To test whether giant cells are randomly organized, quantitative image analysis and statistics were used to compare real tissues with computationally randomized tissues. Unexpectedly, giant cells were found to be more clustered than expected by chance in mature leaves and sepals (see Fig. 2). This was intriguing and led to the question of how a random and cell-autonomous mechanism of cell specification can produce a pattern that is subsequently not random.

In development, spatial patterns usually involve either direct cell-to-cell communication or long-range diffusible signals. Here, neither of these is needed to reproduce the experimental results, so the authors came up with the hypothesis that because giant cells are specified very early in organ growth, the final spatial pattern is also impacted by the dynamics of tissue growth.

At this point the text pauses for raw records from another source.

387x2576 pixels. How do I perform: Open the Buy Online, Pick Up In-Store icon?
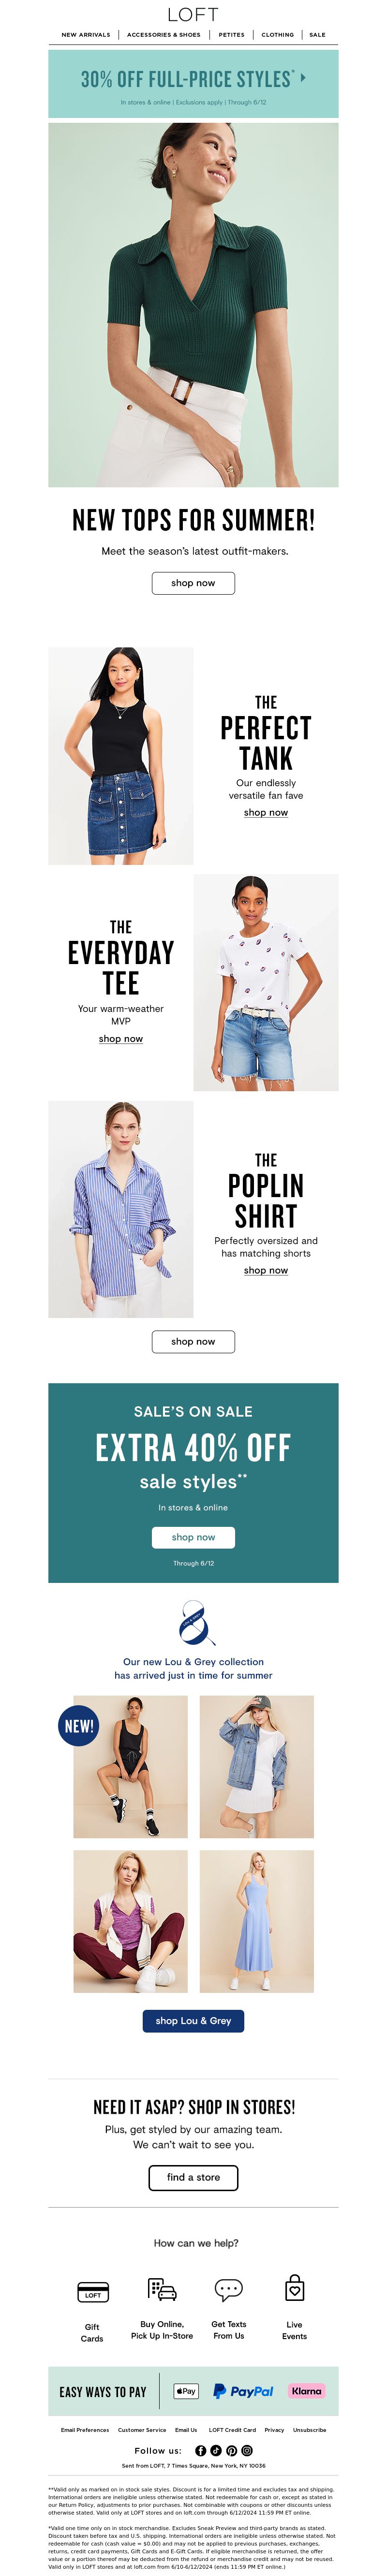(162, 2289)
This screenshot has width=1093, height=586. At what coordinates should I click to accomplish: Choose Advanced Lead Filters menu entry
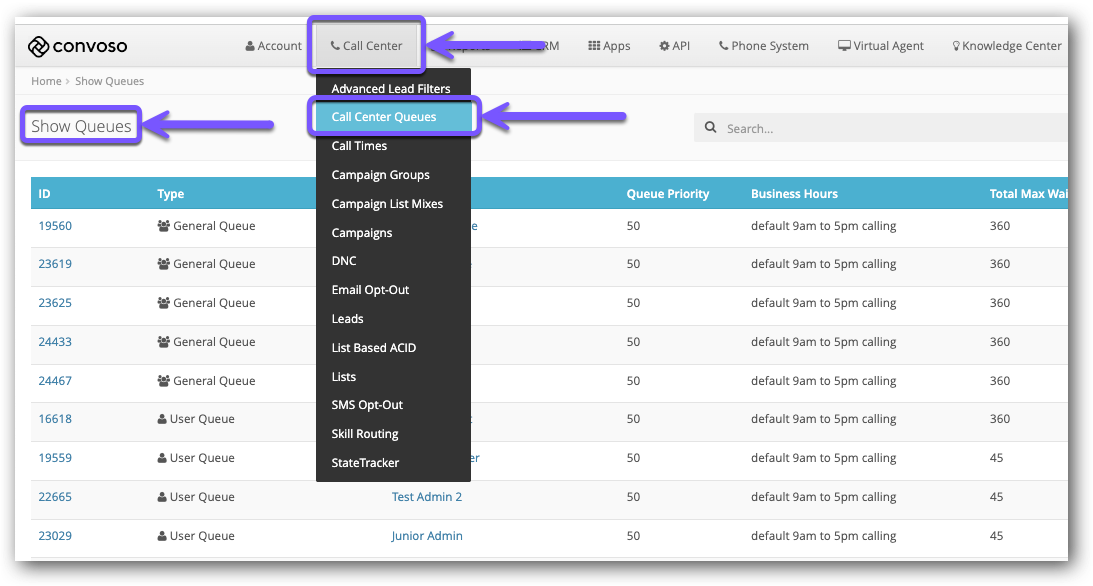391,89
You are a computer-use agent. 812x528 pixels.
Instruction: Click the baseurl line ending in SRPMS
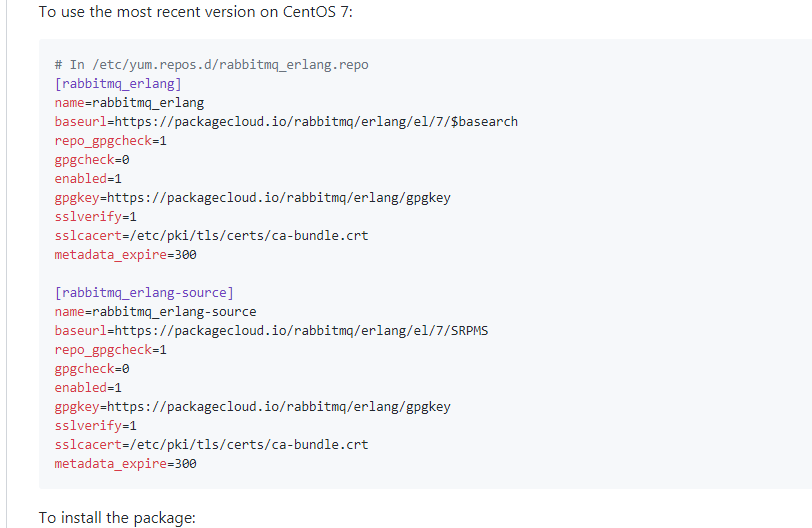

The teams tracked giant cells both in real sepals and in simulations and compared early- and late-stage tissues. Early in development, giant cells were positioned more randomly, but they later appeared more clustered when considering the whole tissue. This was not due to cell movement (cells do not move with respect to each other in plants) or to the formation of new giant cells. Instead, it was due to a cell proliferation effect; when cells surrounding giant cells divide, the initial random pattern becomes a non-random and clustered pattern of giant cells. Therefore, the observed pattern tells us a story not only about how cells form, but also about how the tissue has grown and how cells divide.

In conclusion, this study shows that giant cells are common to both leaves and sepals, and are regulated by the same genes. Moreover, their scattered distribution pattern is shaped not just by genes, but also by tissue growth. What appears random at first can become more ordered over time. Gauthier Weissbart, the co-first author who performed the computational part of the work, said, “We often think of the emergence of order as arising from self-organization or cell–cell interactions, but here, order emerges from random cell fate decisions amplified by the geometry of tissue growth. This is a subtle example of how patterns can arise from the interplay of simple rules at different levels”. And Pau Formosa-Jordan added, “Cellular patterns of different cell types are present in many other plant and non-plant tissues, and I hope our work can inspire new research to decipher how signaling combined with growth results in ordered or disordered patterns across systems.“

References

  1. F. K. Clark, et al., A common pathway controls cell size in the sepal and leaf epidermis leading to a nonrandom pattern of giant cells. PLoS Biol 23, e3003469 (2025).
  2. H. M. Meyer, et al., Fluctuations of the transcription factor ATML1 generate the pattern of giant cells in the Arabidopsis sepal. Elife 6, e19131 (2017).
  3. A. H. K. Roeder, et al., Variability in the Control of Cell Division Underlies Sepal Epidermal Patterning in Arabidopsis thaliana. PLoS Biol 8, e1000367 (2010).
  4. A. H. K. Roeder, A. Cunha, C. K. Ohno, E. M. Meyerowitz, Cell cycle regulates cell type in the Arabidopsis sepal. Development 4427, 4416–4427 (2012).